Le dirigeant nord-coréen Kim Jong-un a procédé à un vaste remaniement de l'état-major militaire, limogeant son ministre de la Défense, No Kwang Chol, a annoncé dimanche l'agence officielle KCNA. Ce changement intervient alors que Pyongyang affiche des ambitions militaires croissantes et se rapproche de la Russie.
Un remaniement annoncé par l'agence officielle KCNA
No Kwang Chol a été démis de ses fonctions de ministre de la Défense lors d'une réunion présidée samedi par Kim Jong-un. Il a également été exclu de la direction centrale du Parti des travailleurs au pouvoir. Selon le média d'État, il est nommé premier vice-directeur du département des munitions.
Kim Son Gi, directeur du bureau de la politique générale de l'armée, le remplace comme ministre de la Défense. Le conseiller auprès du ministère Pak Jong Chon se voit attribuer le poste de vice-président de la Commission militaire centrale du Parti des travailleurs.
D'autres nominations au sein de l'état-major
Om Ju Ho, commissaire politique de l'armée de l'air, devient membre du Comité central du parti.

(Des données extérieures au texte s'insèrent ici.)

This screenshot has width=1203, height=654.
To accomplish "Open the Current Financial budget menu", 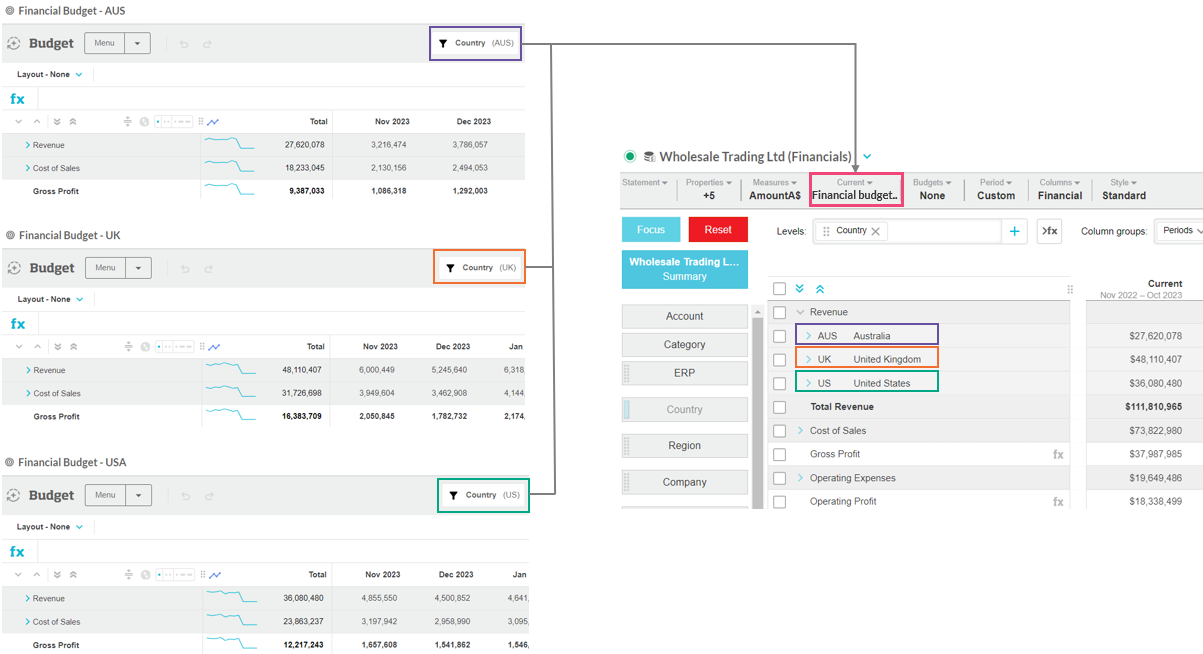I will point(855,189).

Yu Kwang U, directeur du bureau de la sécurité de l'armée, est nommé membre de son bureau politique.
Ce remaniement intervient dans un contexte de rapprochement avec la Russie et alors que la Corée du Nord, qui dispose de l'arme nucléaire, affiche de manière croissante ses ambitions en termes de capacités militaires.
Des honneurs pour les scientifiques et chercheurs
Par ailleurs, Kim Jong-un a félicité scientifiques, chercheurs et responsables lors d'une cérémonie samedi, leur accordant les honneurs de la nation pour les avancées réalisées dans les technologies de défense, d'après un compte rendu séparé de KCNA. Ces personnes ont été distinguées pour avoir contribué à « résoudre des problèmes scientifiques et techniques d'importance capitale dans le développement de nouveaux systèmes d'armement de combat », a ajouté l'agence.
Un contexte d'exercices militaires réduits
Cette réorganisation intervient un peu plus d'une semaine après la clôture des exercices conjoints annuels de la Corée du Sud et des États-Unis, que Pyongyang considère comme une répétition en vue d'une invasion. Ces manœuvres ont été considérablement réduites par le président américain Donald Trump, dans un appel du pied à Kim Jong-un, qu'il a déjà rencontré trois fois lors de son premier mandat.